A prosecutor and defense attorney discuss the circumstances under which a defendant in a pending criminal case will plead guilty. It is tentatively agreed that the defendant will plead guilty to a lesser included offense as to one charge and that another unrelated charge will be dismissed. After discussion with counsel, defendant accepts the plea arrangement.
A transcript of plea is prepared which does not refer to the charge that is to be dismissed. Further, the transcript, as prepared, does not state that the defendant has agreed to plead as part of a plea arrangement.

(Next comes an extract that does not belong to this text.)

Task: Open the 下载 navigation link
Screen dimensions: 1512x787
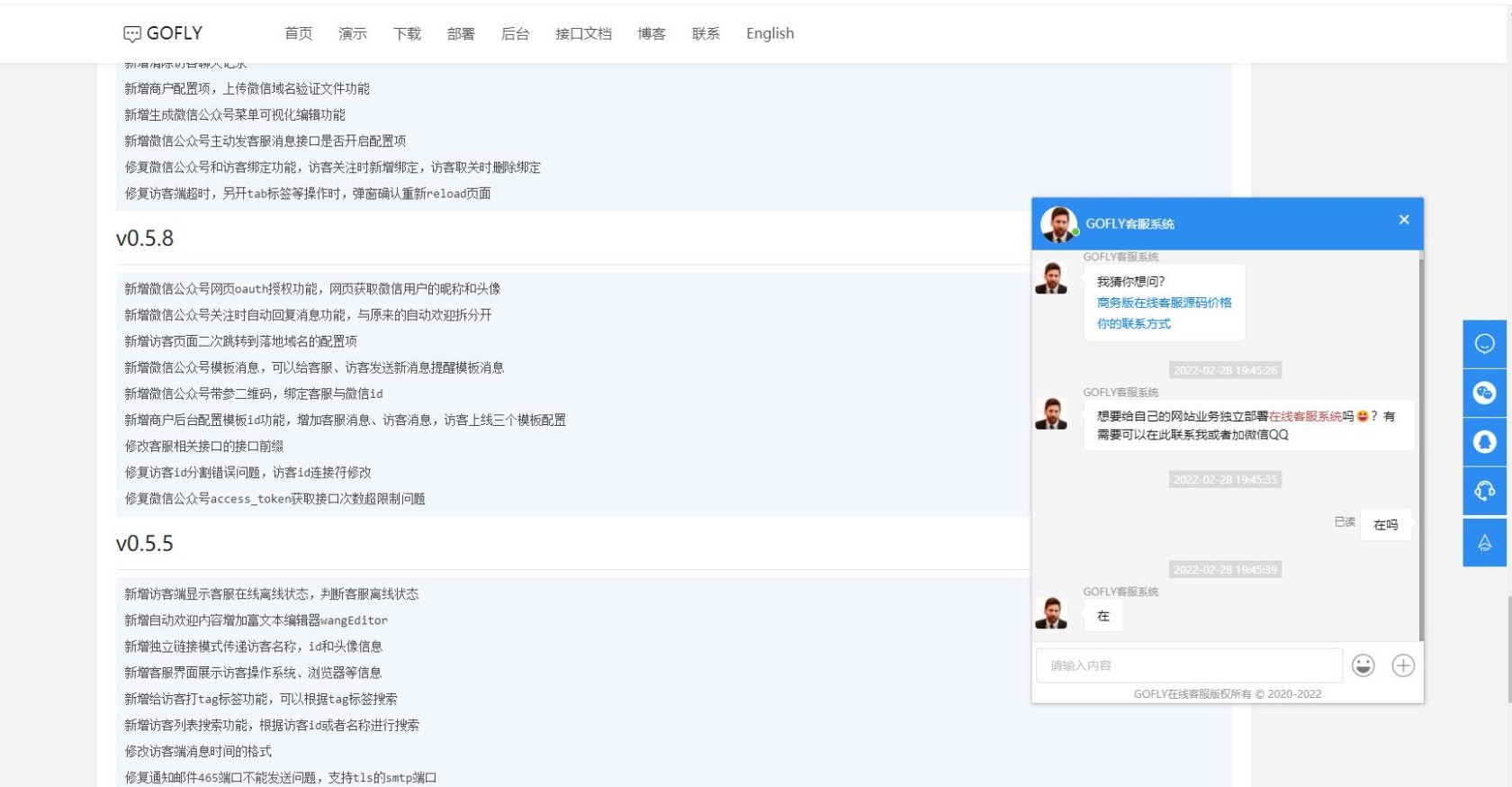Action: (407, 33)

When the plea is actually entered and accepted by the presiding judge, the defendant, under oath, states that there is no plea agreement. Neither the prosecutor nor defense counsel inform the judge about the earlier plea discussion or that in return for the plea of guilty, the defendant is being allowed to plead guilty to a lesser included offense and that another unrelated charge is to be dismissed as a result of the plea.
Under the above recited factual situation, would the conduct of all counsel be consistent with the Rules of Professional Conduct?

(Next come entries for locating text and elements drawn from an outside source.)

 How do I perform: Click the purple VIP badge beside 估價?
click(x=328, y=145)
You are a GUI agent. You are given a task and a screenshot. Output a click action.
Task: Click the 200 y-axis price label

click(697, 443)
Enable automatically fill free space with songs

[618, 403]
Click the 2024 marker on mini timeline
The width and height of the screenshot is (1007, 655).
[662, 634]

No. Rule 1.2(c) of the Rules of Professional Conduct prohibits attorneys from engaging in conduct involving dishonesty, fraud, deceit, or misrepresentation. From the facts presented, it is clear that the client's guilty plea was the product of a negotiated plea arrangement. The client's untruthful answers to questions relating to the subject plea agreement and the lawyer's signature on the transcript, misrepresent the plea arrangement and thus are in violation of Rule 1.2(c). Additionally, Rules 7.2(a)(5) and (8) prohibit an attorney from knowingly using perjured testimony or false evidence and from counseling or assisting his client in conduct that the lawyer knows to be fraudulent.

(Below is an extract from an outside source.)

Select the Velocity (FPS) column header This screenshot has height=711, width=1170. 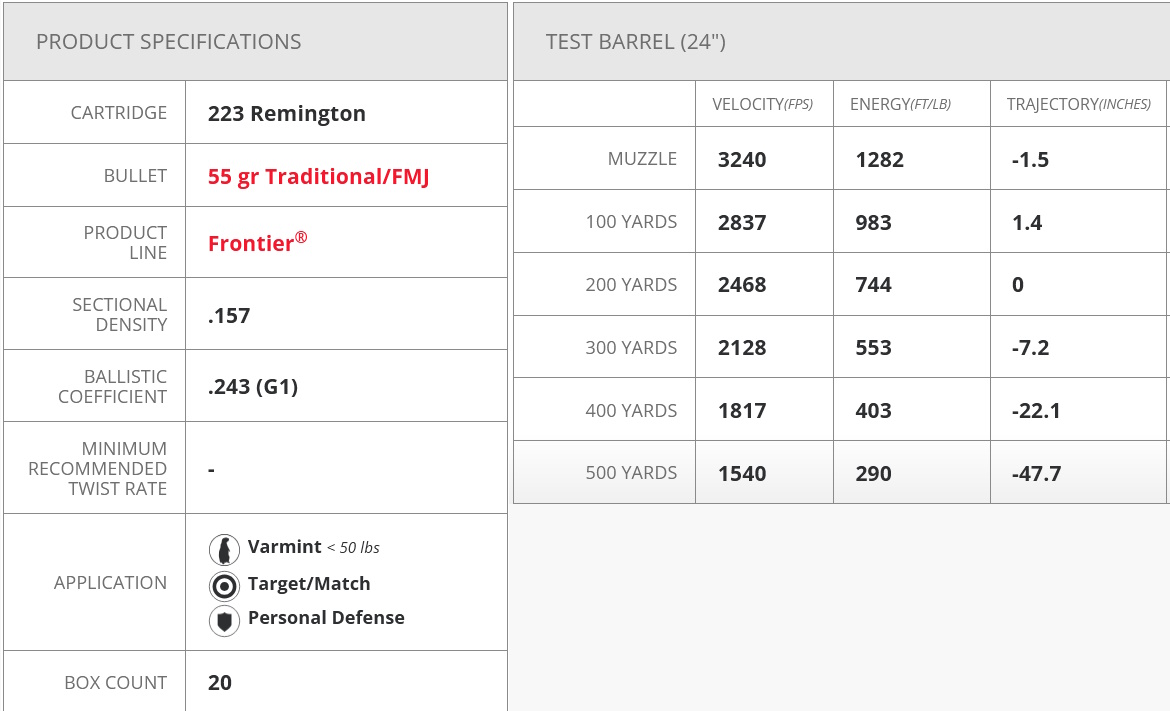pyautogui.click(x=762, y=104)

Assume a similar factual situation where the prosecutor agrees to tell the judge in open court before sentencing that the state is not opposed to a probationary sentence in return for the defendant's guilty plea, the transcript of plea states that the defendant has not agreed to plead as part of a plea agreement, when the plea is accepted by the trial court, the defendant, under oath, states there is no plea agreement and the judge is again unaware of the plea negotiations.
No. See opinion #1.
Assume a similar factual situation where the plea negotiation takes place between a lay administrative assistant of the district attorney and defense counsel. Assume further that the administrative assistant has not discussed the case beforehand with the district attorney or the assistant district attorney assigned to the case, but that the district attorney and his assistants are aware that the lay administrative assistant engages in such practice as a routine matter and that the district attorney has not disapproved of such practice.
Even though the district attorney may not directly participate in or become familiar with particular cases in which plea negotiations have been undertaken on his behalf by the administrative assistant, he or she is professionally responsible for the conduct described in the preceding inquiry to the extent that he or she has knowingly ratified the practice by acquiescence. Rule 3.3(c)(1) makes a lawyer professionally responsible for any conduct of a nonlawyer under his or her supervision which would violate the Rules of Professional Conduct if engaged in by a lawyer if the supervising lawyer "orders or, with the knowledge of specific conduct, ratifies the conduct involved...." Since the above described practice is described as being "routine" and the district attorney is aware of the conduct, such conduct would be inconsistent with the requirements of Rule 3.3(c)(1).